** START SOURCE DATA **
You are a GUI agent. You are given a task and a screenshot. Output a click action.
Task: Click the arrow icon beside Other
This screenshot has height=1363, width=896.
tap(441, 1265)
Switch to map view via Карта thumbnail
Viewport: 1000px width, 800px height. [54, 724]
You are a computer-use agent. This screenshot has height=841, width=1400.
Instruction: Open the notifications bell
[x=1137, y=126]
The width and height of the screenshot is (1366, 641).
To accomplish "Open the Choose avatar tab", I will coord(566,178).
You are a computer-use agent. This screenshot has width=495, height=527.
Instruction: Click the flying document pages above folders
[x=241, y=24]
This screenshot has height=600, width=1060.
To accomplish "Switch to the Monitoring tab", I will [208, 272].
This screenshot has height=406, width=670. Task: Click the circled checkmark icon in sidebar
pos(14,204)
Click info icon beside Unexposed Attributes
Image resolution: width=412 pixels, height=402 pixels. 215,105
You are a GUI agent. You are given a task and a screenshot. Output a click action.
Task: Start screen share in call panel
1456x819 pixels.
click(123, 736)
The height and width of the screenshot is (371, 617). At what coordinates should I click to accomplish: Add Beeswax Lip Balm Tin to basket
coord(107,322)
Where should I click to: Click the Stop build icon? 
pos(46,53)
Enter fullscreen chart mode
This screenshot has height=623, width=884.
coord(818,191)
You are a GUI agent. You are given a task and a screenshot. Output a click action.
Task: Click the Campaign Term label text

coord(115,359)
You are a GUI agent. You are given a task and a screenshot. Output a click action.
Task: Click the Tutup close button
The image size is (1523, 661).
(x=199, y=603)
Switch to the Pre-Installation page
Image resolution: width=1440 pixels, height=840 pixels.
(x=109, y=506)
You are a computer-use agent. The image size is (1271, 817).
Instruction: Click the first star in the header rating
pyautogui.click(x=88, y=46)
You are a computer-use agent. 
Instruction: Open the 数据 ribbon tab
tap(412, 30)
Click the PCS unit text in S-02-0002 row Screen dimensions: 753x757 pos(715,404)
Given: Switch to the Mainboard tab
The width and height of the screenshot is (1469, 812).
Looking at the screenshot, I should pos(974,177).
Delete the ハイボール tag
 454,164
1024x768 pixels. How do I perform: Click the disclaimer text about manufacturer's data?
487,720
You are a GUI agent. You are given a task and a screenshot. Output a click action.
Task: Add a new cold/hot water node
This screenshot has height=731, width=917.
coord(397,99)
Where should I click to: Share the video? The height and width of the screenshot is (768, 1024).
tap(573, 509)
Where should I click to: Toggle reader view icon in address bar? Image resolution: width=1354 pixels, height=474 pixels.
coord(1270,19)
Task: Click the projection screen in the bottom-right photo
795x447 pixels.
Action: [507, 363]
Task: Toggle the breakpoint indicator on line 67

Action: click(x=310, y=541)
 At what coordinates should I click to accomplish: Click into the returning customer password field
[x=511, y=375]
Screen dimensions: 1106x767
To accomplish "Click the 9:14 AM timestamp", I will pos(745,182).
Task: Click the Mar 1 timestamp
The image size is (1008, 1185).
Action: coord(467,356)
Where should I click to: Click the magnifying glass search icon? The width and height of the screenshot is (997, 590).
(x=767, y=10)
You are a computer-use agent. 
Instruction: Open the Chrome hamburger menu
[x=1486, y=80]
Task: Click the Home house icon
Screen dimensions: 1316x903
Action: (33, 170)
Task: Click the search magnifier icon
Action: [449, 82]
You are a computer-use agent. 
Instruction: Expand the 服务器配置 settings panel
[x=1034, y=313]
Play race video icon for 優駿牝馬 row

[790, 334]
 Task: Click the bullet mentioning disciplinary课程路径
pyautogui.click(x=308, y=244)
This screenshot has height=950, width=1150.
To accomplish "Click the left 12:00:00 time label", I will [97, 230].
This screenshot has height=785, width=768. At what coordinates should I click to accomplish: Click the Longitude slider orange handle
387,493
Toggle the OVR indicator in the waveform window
** END SOURCE DATA **
Reproduce all of the lines above verbatim, from the first through the last.

You are a GUI agent. You are given a task and a screenshot. Output a click action.
Task: Click the arrow icon beside Other
This screenshot has height=1363, width=896.
tap(441, 1265)
Switch to map view via Карта thumbnail
Viewport: 1000px width, 800px height. [54, 724]
You are a computer-use agent. This screenshot has height=841, width=1400.
Instruction: Open the notifications bell
[x=1137, y=126]
The width and height of the screenshot is (1366, 641).
To accomplish "Open the Choose avatar tab", I will coord(566,178).
You are a computer-use agent. This screenshot has width=495, height=527.
Instruction: Click the flying document pages above folders
[x=241, y=24]
This screenshot has height=600, width=1060.
To accomplish "Switch to the Monitoring tab", I will [208, 272].
This screenshot has height=406, width=670. Task: Click the circled checkmark icon in sidebar
pos(14,204)
Click info icon beside Unexposed Attributes
Image resolution: width=412 pixels, height=402 pixels. 215,105
You are a GUI agent. You are given a task and a screenshot. Output a click action.
Task: Start screen share in call panel
1456x819 pixels.
click(123, 736)
The height and width of the screenshot is (371, 617). At what coordinates should I click to accomplish: Add Beeswax Lip Balm Tin to basket
coord(107,322)
Where should I click to: Click the Stop build icon? 
pos(46,53)
Enter fullscreen chart mode
This screenshot has height=623, width=884.
coord(818,191)
You are a GUI agent. You are given a task and a screenshot. Output a click action.
Task: Click the Campaign Term label text

coord(115,359)
You are a GUI agent. You are given a task and a screenshot. Output a click action.
Task: Click the Tutup close button
The image size is (1523, 661).
(x=199, y=603)
Switch to the Pre-Installation page
Image resolution: width=1440 pixels, height=840 pixels.
(x=109, y=506)
You are a computer-use agent. The image size is (1271, 817).
Instruction: Click the first star in the header rating
pyautogui.click(x=88, y=46)
You are a computer-use agent. 
Instruction: Open the 数据 ribbon tab
tap(412, 30)
Click the PCS unit text in S-02-0002 row Screen dimensions: 753x757 pos(715,404)
Given: Switch to the Mainboard tab
The width and height of the screenshot is (1469, 812).
Looking at the screenshot, I should pos(974,177).
Delete the ハイボール tag
 454,164
1024x768 pixels. How do I perform: Click the disclaimer text about manufacturer's data?
487,720
You are a GUI agent. You are given a task and a screenshot. Output a click action.
Task: Add a new cold/hot water node
This screenshot has height=731, width=917.
coord(397,99)
Where should I click to: Share the video? The height and width of the screenshot is (768, 1024).
tap(573, 509)
Where should I click to: Toggle reader view icon in address bar? Image resolution: width=1354 pixels, height=474 pixels.
coord(1270,19)
Task: Click the projection screen in the bottom-right photo
795x447 pixels.
Action: [507, 363]
Task: Toggle the breakpoint indicator on line 67

Action: click(x=310, y=541)
 At what coordinates should I click to accomplish: Click into the returning customer password field
[x=511, y=375]
Screen dimensions: 1106x767
To accomplish "Click the 9:14 AM timestamp", I will pos(745,182).
Task: Click the Mar 1 timestamp
The image size is (1008, 1185).
Action: coord(467,356)
Where should I click to: Click the magnifying glass search icon? The width and height of the screenshot is (997, 590).
(x=767, y=10)
You are a computer-use agent. 
Instruction: Open the Chrome hamburger menu
[x=1486, y=80]
Task: Click the Home house icon
Screen dimensions: 1316x903
Action: (33, 170)
Task: Click the search magnifier icon
Action: [449, 82]
You are a computer-use agent. 
Instruction: Expand the 服务器配置 settings panel
[x=1034, y=313]
Play race video icon for 優駿牝馬 row

[790, 334]
 Task: Click the bullet mentioning disciplinary课程路径
pyautogui.click(x=308, y=244)
This screenshot has height=950, width=1150.
To accomplish "Click the left 12:00:00 time label", I will [97, 230].
This screenshot has height=785, width=768. At what coordinates should I click to accomplish: Click the Longitude slider orange handle
387,493
Toggle the OVR indicator in the waveform window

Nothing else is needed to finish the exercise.